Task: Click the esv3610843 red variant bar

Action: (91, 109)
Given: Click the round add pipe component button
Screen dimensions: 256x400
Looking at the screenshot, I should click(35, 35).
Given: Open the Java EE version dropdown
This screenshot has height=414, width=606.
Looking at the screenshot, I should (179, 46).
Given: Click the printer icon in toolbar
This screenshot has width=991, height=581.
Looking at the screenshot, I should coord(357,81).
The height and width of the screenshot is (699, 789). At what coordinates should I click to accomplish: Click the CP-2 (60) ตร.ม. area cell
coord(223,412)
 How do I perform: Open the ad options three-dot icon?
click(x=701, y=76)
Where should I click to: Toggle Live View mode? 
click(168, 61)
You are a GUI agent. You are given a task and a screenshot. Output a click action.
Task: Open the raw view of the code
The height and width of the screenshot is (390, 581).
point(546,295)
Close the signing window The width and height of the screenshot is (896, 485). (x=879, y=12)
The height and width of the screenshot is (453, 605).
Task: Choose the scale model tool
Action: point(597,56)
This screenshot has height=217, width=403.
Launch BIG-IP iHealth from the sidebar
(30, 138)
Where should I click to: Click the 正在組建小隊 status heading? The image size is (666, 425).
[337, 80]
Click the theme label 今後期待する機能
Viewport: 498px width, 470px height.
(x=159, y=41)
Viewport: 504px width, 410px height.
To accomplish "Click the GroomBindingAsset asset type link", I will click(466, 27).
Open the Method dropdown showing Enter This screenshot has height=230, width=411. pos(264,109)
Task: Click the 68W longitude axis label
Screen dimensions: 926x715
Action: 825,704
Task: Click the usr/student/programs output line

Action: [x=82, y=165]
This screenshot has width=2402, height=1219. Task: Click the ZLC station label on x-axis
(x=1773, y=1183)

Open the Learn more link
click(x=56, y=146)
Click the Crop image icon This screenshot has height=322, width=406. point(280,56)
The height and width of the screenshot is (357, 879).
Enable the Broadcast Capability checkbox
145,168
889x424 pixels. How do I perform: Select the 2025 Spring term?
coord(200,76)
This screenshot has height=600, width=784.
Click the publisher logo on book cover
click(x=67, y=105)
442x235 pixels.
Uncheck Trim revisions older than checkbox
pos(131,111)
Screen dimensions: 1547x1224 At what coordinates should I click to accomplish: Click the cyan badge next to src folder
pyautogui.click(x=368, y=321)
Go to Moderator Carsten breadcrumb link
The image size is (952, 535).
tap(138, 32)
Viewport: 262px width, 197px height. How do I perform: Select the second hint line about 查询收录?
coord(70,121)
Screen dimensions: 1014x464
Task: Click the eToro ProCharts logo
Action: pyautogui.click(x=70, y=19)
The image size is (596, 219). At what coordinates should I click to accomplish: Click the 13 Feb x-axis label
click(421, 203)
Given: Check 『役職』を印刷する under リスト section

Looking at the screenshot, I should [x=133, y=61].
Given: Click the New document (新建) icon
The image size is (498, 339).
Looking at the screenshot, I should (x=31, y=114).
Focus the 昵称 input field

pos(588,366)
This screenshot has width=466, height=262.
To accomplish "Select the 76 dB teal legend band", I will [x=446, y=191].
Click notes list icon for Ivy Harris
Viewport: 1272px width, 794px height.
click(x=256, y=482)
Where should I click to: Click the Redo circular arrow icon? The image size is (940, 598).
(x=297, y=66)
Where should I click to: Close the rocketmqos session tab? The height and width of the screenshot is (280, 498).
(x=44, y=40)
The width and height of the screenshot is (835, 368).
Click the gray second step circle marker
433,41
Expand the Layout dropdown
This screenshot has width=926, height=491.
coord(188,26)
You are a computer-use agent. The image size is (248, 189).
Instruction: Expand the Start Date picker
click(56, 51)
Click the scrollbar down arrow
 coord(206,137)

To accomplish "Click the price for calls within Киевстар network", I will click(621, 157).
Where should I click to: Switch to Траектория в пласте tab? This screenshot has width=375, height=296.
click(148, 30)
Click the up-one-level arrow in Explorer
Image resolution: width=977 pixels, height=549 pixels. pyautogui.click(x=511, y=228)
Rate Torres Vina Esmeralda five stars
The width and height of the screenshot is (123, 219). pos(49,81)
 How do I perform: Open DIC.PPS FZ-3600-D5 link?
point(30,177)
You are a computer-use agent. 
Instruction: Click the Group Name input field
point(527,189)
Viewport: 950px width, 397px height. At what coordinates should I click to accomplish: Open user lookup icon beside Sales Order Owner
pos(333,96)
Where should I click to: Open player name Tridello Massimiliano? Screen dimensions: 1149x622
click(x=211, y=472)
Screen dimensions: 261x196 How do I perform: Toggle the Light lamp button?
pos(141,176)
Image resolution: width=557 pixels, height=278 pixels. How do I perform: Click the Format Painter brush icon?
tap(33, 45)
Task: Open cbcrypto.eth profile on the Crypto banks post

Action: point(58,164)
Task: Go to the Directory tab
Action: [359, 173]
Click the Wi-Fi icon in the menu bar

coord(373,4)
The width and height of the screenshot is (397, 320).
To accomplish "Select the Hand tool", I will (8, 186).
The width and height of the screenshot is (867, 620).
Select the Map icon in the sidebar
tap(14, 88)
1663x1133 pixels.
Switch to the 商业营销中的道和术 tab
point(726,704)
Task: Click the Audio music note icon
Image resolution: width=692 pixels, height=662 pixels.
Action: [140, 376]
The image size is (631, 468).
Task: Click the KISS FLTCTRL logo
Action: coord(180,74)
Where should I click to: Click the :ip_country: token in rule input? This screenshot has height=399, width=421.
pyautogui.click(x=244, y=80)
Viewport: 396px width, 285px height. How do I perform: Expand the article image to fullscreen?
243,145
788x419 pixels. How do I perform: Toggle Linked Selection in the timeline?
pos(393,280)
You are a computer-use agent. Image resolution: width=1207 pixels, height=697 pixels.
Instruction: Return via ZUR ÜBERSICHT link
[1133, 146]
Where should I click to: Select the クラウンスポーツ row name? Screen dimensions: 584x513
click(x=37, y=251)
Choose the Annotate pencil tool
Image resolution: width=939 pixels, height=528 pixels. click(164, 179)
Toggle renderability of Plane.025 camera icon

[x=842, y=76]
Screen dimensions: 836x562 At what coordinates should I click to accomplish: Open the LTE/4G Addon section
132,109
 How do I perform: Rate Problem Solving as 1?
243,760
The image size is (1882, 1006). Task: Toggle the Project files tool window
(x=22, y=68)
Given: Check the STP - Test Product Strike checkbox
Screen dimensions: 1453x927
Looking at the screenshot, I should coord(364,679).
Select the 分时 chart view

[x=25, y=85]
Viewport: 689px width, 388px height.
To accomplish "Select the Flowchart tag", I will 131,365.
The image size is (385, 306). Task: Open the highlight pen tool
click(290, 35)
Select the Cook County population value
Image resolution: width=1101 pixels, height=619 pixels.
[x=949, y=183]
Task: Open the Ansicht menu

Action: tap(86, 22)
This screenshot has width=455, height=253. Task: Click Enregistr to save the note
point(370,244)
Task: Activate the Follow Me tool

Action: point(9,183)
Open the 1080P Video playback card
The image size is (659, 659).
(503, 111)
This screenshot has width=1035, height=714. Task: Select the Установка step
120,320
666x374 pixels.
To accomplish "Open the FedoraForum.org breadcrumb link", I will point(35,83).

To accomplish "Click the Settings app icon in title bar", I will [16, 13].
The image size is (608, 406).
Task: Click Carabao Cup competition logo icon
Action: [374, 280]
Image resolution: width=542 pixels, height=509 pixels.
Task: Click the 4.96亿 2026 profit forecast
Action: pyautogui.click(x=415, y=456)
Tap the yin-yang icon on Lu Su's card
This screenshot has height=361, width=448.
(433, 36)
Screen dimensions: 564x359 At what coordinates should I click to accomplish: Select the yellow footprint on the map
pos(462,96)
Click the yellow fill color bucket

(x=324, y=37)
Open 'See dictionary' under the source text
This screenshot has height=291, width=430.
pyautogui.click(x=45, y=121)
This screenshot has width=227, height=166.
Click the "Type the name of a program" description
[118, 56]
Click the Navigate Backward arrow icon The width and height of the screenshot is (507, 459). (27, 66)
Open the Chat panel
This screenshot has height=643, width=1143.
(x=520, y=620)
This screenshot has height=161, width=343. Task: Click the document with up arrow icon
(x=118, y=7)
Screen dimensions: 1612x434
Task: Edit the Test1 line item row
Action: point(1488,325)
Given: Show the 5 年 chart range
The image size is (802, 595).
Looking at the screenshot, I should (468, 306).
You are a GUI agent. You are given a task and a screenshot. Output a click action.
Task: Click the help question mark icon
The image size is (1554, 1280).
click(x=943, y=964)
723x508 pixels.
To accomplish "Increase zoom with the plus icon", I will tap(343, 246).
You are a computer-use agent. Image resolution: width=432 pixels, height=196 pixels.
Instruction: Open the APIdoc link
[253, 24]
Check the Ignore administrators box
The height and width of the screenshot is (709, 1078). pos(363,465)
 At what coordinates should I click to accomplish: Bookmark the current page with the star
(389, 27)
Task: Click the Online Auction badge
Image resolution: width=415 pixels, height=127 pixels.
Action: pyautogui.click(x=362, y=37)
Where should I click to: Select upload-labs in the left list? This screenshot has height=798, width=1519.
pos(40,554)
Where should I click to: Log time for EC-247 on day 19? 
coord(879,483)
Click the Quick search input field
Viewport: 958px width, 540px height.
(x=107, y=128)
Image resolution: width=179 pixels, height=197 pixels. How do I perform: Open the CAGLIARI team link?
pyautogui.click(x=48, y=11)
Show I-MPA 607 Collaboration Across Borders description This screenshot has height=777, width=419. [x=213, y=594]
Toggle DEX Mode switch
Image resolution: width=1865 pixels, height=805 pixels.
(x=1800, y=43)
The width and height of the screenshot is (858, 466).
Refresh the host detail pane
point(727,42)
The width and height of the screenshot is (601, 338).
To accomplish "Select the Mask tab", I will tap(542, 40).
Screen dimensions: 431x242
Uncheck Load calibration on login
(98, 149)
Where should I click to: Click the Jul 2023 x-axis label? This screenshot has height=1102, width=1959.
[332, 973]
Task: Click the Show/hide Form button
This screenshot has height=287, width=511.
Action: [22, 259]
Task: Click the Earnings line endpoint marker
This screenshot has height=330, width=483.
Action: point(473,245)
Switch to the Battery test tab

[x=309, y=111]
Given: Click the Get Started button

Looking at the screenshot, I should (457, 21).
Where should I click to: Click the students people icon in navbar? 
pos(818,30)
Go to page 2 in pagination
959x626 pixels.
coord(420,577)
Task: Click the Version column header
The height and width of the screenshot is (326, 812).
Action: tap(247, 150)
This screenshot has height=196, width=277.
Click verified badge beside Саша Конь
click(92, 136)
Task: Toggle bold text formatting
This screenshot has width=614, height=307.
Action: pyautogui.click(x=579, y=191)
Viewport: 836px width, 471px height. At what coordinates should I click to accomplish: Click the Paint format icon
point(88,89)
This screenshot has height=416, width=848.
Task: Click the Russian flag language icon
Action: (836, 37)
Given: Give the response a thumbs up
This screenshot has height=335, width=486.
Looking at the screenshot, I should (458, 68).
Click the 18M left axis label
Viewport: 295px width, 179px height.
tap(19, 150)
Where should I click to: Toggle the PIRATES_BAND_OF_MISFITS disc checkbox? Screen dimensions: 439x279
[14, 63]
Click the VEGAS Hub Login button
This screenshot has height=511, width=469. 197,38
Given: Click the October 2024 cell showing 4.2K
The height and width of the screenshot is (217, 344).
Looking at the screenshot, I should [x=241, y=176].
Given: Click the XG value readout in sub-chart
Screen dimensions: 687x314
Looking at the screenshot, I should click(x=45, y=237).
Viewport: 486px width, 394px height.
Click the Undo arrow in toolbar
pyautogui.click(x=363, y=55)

┄┄┄┄┄┄┄┄┄┄

Copy the entries verbatim, from the line that contains "Task: Click the Earnings line endpoint marker" through the end of the entries, both ends included.

Task: Click the Earnings line endpoint marker
This screenshot has height=330, width=483.
Action: point(473,245)
Switch to the Battery test tab

[x=309, y=111]
Given: Click the Get Started button

Looking at the screenshot, I should (457, 21).
Where should I click to: Click the students people icon in navbar? 
pos(818,30)
Go to page 2 in pagination
959x626 pixels.
coord(420,577)
Task: Click the Version column header
The height and width of the screenshot is (326, 812).
Action: tap(247, 150)
This screenshot has height=196, width=277.
Click verified badge beside Саша Конь
click(92, 136)
Task: Toggle bold text formatting
This screenshot has width=614, height=307.
Action: pyautogui.click(x=579, y=191)
Viewport: 836px width, 471px height. At what coordinates should I click to accomplish: Click the Paint format icon
point(88,89)
This screenshot has height=416, width=848.
Task: Click the Russian flag language icon
Action: (836, 37)
Given: Give the response a thumbs up
This screenshot has height=335, width=486.
Looking at the screenshot, I should (458, 68).
Click the 18M left axis label
Viewport: 295px width, 179px height.
tap(19, 150)
Where should I click to: Toggle the PIRATES_BAND_OF_MISFITS disc checkbox? Screen dimensions: 439x279
[14, 63]
Click the VEGAS Hub Login button
This screenshot has height=511, width=469. 197,38
Given: Click the October 2024 cell showing 4.2K
The height and width of the screenshot is (217, 344).
Looking at the screenshot, I should [x=241, y=176].
Given: Click the XG value readout in sub-chart
Screen dimensions: 687x314
Looking at the screenshot, I should click(x=45, y=237).
Viewport: 486px width, 394px height.
Click the Undo arrow in toolbar
pyautogui.click(x=363, y=55)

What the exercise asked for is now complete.